Methods We undertook a matched retrospective cohort study utilising data from the UK CF Registry for the time period 2011–2016. Incident ivacaftor users in 2013 who were still receiving it in 2016 were matched to up to 5 never-users based on index demographics and microbiology status in 2012. Matching and analysis were performed separately for each CF pathogen. Prevalence of positive respiratory cultures were recorded and annual relative risk was calculated using a generalised linear model with binomial error distribution.

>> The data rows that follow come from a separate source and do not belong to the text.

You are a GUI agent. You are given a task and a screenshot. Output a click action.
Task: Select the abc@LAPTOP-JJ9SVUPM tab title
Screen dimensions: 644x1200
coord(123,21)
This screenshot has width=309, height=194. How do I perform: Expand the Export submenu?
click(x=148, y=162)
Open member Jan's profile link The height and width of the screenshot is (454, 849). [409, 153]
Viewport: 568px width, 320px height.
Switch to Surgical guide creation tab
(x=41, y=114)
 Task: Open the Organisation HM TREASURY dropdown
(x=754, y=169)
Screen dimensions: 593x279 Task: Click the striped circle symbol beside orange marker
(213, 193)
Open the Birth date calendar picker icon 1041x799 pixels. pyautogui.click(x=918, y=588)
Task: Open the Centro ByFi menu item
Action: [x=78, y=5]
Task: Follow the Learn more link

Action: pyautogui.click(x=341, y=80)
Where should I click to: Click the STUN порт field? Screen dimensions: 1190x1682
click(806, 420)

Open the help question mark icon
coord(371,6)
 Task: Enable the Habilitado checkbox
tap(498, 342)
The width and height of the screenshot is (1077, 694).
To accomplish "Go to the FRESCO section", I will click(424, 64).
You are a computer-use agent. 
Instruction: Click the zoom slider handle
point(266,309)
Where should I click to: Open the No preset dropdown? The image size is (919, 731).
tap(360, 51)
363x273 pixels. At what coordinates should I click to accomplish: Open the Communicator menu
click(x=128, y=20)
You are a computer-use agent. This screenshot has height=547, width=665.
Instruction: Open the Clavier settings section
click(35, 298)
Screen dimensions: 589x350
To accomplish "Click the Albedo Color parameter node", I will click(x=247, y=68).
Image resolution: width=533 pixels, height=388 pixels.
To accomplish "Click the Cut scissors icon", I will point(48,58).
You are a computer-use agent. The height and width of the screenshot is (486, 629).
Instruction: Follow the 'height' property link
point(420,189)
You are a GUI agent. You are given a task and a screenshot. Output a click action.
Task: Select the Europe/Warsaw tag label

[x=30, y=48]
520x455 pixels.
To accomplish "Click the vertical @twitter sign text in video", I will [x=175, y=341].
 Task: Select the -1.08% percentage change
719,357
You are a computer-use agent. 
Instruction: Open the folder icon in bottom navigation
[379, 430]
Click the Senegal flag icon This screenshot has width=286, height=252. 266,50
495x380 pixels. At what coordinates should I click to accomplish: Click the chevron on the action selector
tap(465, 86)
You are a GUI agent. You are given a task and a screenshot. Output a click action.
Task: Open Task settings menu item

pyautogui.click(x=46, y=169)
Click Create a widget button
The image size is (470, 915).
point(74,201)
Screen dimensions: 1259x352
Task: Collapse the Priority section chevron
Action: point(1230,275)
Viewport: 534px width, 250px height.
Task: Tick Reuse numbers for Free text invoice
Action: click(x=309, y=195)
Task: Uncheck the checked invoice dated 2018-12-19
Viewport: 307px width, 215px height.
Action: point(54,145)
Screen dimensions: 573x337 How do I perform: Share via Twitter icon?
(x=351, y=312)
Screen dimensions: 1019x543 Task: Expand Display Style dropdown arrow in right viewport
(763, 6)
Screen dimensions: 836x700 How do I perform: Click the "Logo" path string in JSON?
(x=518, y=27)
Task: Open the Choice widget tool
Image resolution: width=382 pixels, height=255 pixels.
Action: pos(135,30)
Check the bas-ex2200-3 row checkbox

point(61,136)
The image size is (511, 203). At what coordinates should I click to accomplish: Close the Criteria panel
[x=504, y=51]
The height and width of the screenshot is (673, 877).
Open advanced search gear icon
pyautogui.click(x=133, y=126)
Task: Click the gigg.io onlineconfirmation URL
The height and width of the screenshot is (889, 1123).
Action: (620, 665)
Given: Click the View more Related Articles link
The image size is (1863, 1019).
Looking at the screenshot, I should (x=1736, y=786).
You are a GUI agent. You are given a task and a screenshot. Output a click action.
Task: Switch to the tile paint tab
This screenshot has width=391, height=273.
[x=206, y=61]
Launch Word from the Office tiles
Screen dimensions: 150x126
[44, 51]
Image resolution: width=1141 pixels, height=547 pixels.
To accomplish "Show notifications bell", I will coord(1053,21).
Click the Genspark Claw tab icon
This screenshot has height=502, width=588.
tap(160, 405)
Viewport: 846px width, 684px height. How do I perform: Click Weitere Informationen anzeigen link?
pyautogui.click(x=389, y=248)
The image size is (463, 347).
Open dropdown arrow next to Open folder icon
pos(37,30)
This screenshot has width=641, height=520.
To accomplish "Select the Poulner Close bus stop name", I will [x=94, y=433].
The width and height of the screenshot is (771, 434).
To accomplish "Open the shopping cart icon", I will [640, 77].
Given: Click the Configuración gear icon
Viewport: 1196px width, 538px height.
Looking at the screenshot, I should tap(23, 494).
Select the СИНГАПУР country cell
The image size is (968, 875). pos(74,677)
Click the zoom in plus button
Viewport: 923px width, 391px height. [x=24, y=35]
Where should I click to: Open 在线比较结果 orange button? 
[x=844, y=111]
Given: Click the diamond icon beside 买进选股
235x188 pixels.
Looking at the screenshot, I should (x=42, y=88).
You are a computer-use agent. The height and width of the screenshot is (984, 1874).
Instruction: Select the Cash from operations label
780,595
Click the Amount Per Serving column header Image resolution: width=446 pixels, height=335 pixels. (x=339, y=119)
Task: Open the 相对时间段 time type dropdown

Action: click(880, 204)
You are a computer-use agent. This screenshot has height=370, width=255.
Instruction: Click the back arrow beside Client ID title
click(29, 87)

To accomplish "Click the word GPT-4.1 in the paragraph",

Results Inclusion criteria for the ivacaftor group was met in 274 cases and they were matched to 1329 similar individuals with comparable index S. aureus status, 1334 with for P. aeruginosa, 1336 for Aspergillus spp. and 1184 for Burkholderia cepacia complex (BCC). Groups were well matched at baseline. In 2014 (one year after initiation) ivacaftor use was associated with significantly reduced P. aeruginosa (RR 0.72 [0.58–0.89], p=0.003) and this effect continued throughout the study period see figure 1. For S. aureus there was no change after the first year of treatment (RR 1.00 [0.80–1.25], p=0.99), however in the subsequent two years there were significant reductions (2015: 0.61 [0.45–0.82], p<0.0001. 2016: OR 0.73 [0.55–0.97], p=0.02). Similarly no effects in Aspergillus spp. were observed in 2014 but by 2016 there were significant reductions (RR 0.30 [0.17–0.51], p<0.001). No changes in BCC were observed. Multivariate analysis confirmed reductions in P. aeruginosa were independent of changes in the number of samples submitted annually.
Conclusions We found that ivacaftor use is associated with a reduced likelihood of a positive respiratory culture for P. aeruginosa, S. aureus and Aspergillus spp. The more pronounced effects we observed against P. aeruginosa are in contrast to in-vitro studies of ivacaftor’s innate antimicrobial properties. Hence, the changes in respiratory microbiology after ivacaftor initiation observed here and in other real-world studies are likely related CFTR-restoration rather than a direct bactericidal effect from ivacaftor itself.